**Instructions for the task:**
Beneath this task are the entries; from the line with "Image resolution: width=868" through the last one, transcribe every line exactly and nothing else, skipping pictures.
-------- The data
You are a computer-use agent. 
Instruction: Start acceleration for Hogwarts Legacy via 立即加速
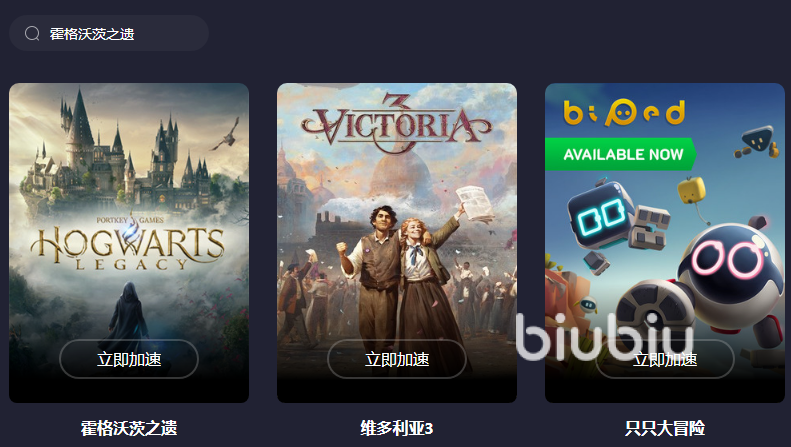pos(129,359)
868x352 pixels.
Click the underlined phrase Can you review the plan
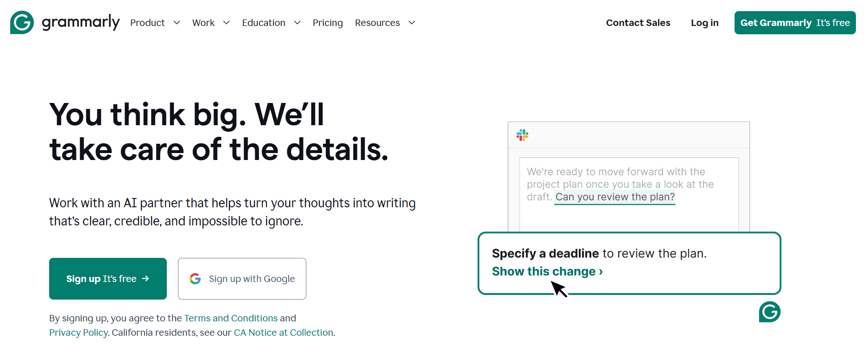pos(615,197)
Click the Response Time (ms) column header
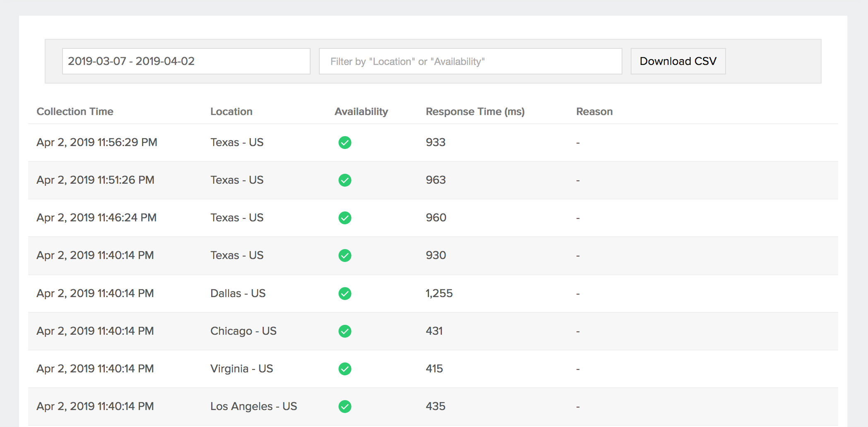This screenshot has height=427, width=868. pos(475,112)
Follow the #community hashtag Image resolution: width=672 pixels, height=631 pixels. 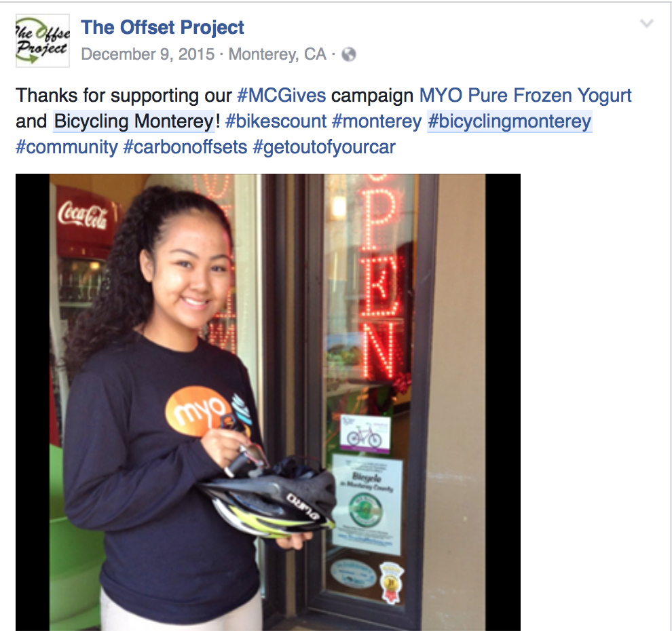pyautogui.click(x=67, y=147)
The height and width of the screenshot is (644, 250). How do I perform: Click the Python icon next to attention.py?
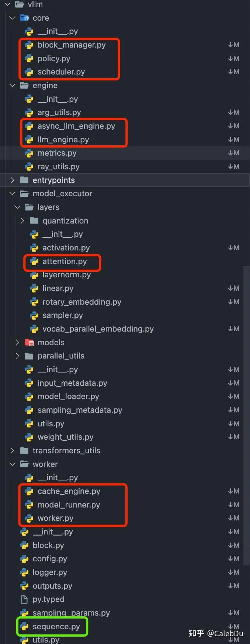pyautogui.click(x=34, y=262)
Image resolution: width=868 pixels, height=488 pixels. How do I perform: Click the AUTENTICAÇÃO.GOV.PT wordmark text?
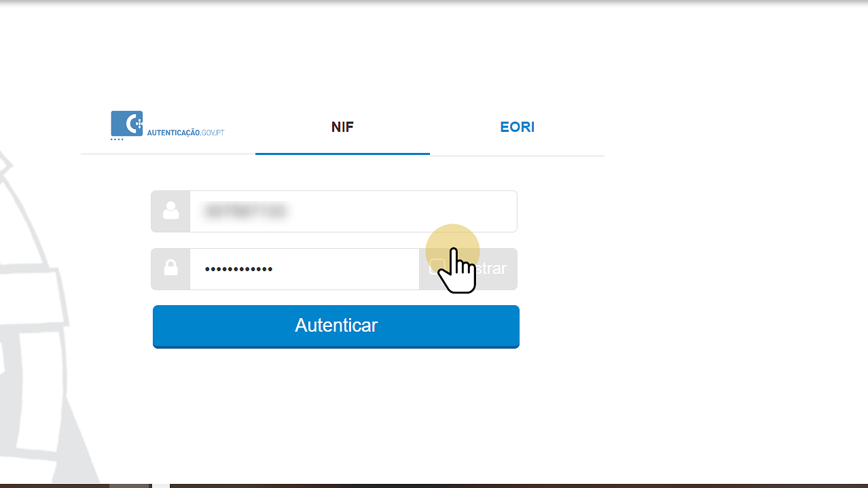pos(185,132)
----------------
**Final answer:**
Image resolution: width=868 pixels, height=488 pixels. How do I perform: Click the AUTENTICAÇÃO.GOV.PT wordmark text?
pos(185,132)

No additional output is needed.